A pergunta mais importante é:

A propriedade consegue sobreviver ao cenário adverso?

Se a resposta for não, o nível de risco está elevado demais.

Insight estratégico: pequenas mudanças podem aumentar muito a margem

Em uma operação de 1.000 hectares, uma redução de apenas R$ 100 no custo por hectare representa:

R$ 100 mil de economia por safra.

Se a produtividade permanecer igual, o preço não mudar e a área continuar a mesma, o resultado melhora diretamente.

Da mesma forma, reduzir perdas de aplicação, melhorar a logística, negociar prazos de pagamento ou diminuir horas improdutivas de máquinas pode gerar impactos expressivos.

A grande oportunidade nem sempre está em produzir mais.

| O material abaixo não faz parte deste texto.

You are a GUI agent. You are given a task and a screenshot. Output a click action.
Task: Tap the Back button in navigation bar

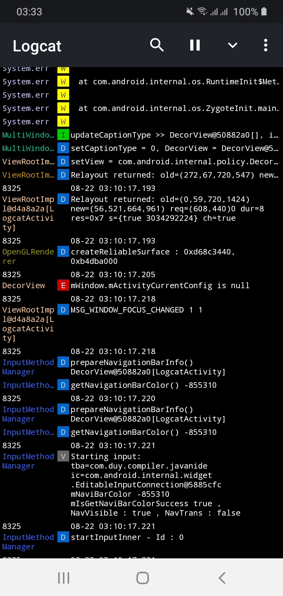coord(221,577)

Muitas vezes, está em perder menos.

Uma estratégia prática para a próxima safra

  1. Levante o custo real da última safra.
  2. Separe custos fixos, variáveis e financeiros.
  3. Identifique os cinco maiores gastos.
  4. Calcule a margem por hectare.
  5. Faça três cenários de preço e produtividade.
  6. Defina uma reserva mínima de liquidez.
  7. Estabeleça limites de endividamento.
  8. Planeje a comercialização em etapas.
  9. Separe as finanças pessoais das empresariais.
  10. Revise os indicadores mensalmente.

Essa rotina pode mudar completamente a qualidade das decisões.

O futuro pertence às propriedades que conseguem se adaptar

A fazenda competitiva do futuro não será necessariamente a maior.

Será aquela que conseguir tomar decisões melhores.

O produtor que conhece seus custos consegue negociar melhor.

Quem possui liquidez consegue esperar.

Quem acompanha indicadores consegue corrigir a rota.

Quem trabalha com cenários reduz a dependência da sorte.

Quem entende sua exposição a preços, câmbio e juros consegue proteger melhor o resultado.

A agricultura continuará sendo uma atividade de risco.

Não existe gestão capaz de eliminar o clima, o mercado ou a volatilidade.

Mas existe gestão capaz de reduzir a vulnerabilidade.

Conclusão: o novo agronegócio exige visão de negócio

Os novos tempos do agronegócio brasileiro exigem uma mudança de mentalidade.

Produzir bem continua sendo essencial.

Mas não é mais suficiente.

A propriedade precisa ser administrada como um negócio capaz de gerar caixa, remunerar o capital, suportar períodos difíceis e aproveitar oportunidades.

A rentabilidade começa no planejamento.

A segurança financeira começa na liquidez.

A eficiência começa no controle dos custos.

A competitividade começa na capacidade de tomar decisões com base em indicadores.

O produtor que olha apenas para a produtividade enxerga uma parte do negócio.

O gestor rural que acompanha custos, margem operacional, endividamento, relação de troca, liquidez e riscos consegue enxergar o sistema completo.

É essa visão que permitirá ao agronegócio brasileiro continuar crescendo em um ambiente cada vez mais competitivo.

No fim, a grande vantagem não será apenas plantar mais.

Será saber exatamente o que plantar, quanto custa produzir, quando vender, quanto risco assumir e quanto dinheiro precisa permanecer disponível para que o negócio continue forte na próxima safra.